Collected data:
•••
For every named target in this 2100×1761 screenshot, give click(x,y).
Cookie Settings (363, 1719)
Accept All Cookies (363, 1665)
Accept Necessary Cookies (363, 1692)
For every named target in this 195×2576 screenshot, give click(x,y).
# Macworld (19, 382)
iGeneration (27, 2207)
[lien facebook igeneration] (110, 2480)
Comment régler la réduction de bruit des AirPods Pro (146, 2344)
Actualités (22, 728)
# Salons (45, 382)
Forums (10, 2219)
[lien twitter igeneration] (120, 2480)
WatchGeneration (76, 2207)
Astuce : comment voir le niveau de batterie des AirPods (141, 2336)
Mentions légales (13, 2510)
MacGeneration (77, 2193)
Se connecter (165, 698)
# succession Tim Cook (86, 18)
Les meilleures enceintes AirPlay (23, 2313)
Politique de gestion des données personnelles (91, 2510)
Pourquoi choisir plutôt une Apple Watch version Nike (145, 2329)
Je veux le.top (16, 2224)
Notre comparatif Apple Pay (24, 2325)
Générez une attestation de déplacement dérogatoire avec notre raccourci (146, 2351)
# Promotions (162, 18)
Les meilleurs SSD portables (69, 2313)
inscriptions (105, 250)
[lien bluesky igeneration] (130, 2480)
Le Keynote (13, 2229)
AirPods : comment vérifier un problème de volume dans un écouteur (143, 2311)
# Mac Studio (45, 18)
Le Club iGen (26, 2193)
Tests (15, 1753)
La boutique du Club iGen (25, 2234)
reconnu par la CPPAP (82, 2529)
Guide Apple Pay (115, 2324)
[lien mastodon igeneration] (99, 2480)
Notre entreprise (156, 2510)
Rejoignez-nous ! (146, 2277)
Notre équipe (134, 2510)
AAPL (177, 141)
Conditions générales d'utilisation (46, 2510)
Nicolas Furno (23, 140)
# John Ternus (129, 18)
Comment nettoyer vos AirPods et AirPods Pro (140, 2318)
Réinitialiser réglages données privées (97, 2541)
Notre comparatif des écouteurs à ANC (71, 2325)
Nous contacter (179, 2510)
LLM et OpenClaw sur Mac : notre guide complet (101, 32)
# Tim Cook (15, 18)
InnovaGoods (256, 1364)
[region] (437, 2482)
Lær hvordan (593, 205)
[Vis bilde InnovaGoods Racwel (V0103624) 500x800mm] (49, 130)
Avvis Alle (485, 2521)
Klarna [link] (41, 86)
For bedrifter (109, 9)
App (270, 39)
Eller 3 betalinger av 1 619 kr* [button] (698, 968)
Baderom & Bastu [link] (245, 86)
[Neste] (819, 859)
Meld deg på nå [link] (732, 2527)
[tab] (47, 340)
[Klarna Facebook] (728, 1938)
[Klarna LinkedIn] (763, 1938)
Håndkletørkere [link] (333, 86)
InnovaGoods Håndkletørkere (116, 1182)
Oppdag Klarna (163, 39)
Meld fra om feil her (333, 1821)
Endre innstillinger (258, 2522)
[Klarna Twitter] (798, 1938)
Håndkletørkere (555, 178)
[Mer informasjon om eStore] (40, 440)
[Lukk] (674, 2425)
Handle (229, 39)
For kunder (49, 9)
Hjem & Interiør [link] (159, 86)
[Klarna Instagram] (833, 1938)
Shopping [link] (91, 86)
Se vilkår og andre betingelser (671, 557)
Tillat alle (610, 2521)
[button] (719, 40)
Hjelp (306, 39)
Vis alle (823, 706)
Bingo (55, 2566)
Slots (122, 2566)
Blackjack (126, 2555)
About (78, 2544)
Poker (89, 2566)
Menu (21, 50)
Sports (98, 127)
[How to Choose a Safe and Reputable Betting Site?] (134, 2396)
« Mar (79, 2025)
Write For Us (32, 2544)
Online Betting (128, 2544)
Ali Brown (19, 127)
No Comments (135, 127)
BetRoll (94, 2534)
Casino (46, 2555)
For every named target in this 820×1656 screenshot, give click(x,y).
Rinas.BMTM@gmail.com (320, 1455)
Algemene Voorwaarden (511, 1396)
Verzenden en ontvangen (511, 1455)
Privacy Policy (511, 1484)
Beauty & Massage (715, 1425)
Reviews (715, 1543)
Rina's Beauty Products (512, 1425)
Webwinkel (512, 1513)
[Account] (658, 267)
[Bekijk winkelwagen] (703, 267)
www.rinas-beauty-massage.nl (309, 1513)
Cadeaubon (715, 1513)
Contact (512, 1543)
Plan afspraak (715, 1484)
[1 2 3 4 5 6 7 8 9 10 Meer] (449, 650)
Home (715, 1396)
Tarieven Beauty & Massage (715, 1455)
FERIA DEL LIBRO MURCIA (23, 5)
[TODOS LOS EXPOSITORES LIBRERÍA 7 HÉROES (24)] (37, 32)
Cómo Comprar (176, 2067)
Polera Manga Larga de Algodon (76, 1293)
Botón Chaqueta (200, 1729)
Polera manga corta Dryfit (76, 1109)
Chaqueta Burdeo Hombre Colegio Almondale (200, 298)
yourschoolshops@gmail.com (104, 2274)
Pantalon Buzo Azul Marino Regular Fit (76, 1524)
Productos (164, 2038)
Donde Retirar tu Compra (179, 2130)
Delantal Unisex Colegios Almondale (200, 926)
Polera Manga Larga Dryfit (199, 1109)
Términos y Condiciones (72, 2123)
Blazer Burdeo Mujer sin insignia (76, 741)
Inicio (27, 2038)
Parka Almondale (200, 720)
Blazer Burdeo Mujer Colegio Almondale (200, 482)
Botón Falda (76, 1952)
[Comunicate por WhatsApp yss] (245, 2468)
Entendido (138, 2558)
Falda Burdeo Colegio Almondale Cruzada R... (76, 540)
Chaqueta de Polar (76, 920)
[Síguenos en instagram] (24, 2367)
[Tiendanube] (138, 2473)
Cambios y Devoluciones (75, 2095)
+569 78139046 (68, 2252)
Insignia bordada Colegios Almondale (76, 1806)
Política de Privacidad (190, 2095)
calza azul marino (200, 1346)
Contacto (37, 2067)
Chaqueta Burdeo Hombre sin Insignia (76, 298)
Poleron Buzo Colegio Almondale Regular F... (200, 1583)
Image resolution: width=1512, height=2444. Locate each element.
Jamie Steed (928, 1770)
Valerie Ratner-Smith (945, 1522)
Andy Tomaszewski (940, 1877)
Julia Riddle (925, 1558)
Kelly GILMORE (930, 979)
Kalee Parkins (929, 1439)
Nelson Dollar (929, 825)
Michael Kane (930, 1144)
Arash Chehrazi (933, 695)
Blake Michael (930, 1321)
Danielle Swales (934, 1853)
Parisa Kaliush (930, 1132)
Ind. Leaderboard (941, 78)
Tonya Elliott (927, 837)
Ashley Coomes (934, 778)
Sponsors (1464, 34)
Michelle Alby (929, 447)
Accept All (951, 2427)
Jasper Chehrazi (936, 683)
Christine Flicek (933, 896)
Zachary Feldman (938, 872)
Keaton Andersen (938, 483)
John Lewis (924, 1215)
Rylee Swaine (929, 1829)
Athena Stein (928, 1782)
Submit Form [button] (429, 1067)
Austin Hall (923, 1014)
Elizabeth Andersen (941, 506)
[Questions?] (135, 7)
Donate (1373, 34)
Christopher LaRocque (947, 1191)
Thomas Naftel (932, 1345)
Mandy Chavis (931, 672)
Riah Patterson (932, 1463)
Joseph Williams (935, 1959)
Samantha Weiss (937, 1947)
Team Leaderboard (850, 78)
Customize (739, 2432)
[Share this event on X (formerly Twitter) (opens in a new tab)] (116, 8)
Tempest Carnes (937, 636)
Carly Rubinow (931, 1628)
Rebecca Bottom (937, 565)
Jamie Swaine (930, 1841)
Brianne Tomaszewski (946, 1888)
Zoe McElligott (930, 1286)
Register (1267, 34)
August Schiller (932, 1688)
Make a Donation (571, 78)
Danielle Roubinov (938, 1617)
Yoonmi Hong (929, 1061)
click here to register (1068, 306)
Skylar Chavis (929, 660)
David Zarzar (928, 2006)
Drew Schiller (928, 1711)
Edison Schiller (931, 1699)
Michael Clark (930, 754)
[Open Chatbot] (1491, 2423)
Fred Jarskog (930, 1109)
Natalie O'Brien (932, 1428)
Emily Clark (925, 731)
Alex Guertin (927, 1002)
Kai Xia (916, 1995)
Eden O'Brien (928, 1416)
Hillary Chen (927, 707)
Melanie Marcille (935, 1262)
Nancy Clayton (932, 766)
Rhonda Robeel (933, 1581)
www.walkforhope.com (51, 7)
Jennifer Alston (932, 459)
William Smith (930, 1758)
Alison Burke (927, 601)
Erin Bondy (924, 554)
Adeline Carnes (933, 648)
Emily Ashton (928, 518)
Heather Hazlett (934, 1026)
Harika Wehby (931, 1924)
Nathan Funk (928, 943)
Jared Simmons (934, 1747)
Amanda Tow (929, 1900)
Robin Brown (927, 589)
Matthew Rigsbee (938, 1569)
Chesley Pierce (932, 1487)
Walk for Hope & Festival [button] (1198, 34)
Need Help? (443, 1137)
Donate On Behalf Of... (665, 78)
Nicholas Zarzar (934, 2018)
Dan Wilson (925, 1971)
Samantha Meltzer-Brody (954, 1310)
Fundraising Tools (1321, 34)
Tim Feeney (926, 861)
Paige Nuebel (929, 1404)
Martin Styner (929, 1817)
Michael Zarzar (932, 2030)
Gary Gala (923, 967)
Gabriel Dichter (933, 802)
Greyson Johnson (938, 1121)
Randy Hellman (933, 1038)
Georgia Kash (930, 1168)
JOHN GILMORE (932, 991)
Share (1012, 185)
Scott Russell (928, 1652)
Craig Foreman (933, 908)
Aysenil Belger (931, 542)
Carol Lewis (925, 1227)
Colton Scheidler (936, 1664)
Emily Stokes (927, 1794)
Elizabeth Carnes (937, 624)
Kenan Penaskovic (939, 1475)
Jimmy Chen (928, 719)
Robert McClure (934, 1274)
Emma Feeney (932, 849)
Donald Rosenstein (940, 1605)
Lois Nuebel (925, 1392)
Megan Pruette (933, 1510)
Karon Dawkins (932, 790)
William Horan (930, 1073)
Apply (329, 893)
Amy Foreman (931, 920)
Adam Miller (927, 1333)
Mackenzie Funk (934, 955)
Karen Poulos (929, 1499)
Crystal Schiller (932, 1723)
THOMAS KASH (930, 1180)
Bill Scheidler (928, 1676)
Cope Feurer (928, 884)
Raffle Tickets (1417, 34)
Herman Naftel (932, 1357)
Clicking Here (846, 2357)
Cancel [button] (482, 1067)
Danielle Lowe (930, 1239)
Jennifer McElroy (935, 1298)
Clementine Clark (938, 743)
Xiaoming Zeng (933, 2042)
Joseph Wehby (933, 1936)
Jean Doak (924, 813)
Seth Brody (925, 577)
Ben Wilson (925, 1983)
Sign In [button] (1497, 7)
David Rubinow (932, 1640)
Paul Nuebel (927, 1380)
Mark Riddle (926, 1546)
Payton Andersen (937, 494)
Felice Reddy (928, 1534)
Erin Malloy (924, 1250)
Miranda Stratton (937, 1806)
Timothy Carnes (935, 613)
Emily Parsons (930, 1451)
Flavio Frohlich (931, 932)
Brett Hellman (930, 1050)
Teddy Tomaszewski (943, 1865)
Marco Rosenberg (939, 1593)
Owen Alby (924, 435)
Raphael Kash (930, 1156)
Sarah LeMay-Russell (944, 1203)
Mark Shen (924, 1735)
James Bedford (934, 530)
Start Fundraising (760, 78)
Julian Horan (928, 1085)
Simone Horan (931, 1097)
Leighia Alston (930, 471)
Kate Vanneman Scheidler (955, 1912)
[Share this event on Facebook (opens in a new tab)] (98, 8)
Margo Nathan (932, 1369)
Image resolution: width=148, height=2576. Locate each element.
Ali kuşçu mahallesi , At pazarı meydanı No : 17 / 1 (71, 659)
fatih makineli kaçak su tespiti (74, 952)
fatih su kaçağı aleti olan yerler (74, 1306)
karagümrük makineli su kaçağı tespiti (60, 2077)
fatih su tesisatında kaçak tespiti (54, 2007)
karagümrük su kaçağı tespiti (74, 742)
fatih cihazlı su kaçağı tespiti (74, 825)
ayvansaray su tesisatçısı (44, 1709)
•••
== Aim of the task ==
Look above for the line holding "Términos y Condiciones (72, 2123)". Print it and every line after it, exactly, through the line holding "Entendido (138, 2558)".

== Result of the exercise ==
Términos y Condiciones (72, 2123)
Blazer Burdeo Mujer sin insignia (76, 741)
Inicio (27, 2038)
Parka Almondale (200, 720)
Blazer Burdeo Mujer Colegio Almondale (200, 482)
Botón Falda (76, 1952)
[Comunicate por WhatsApp yss] (245, 2468)
Entendido (138, 2558)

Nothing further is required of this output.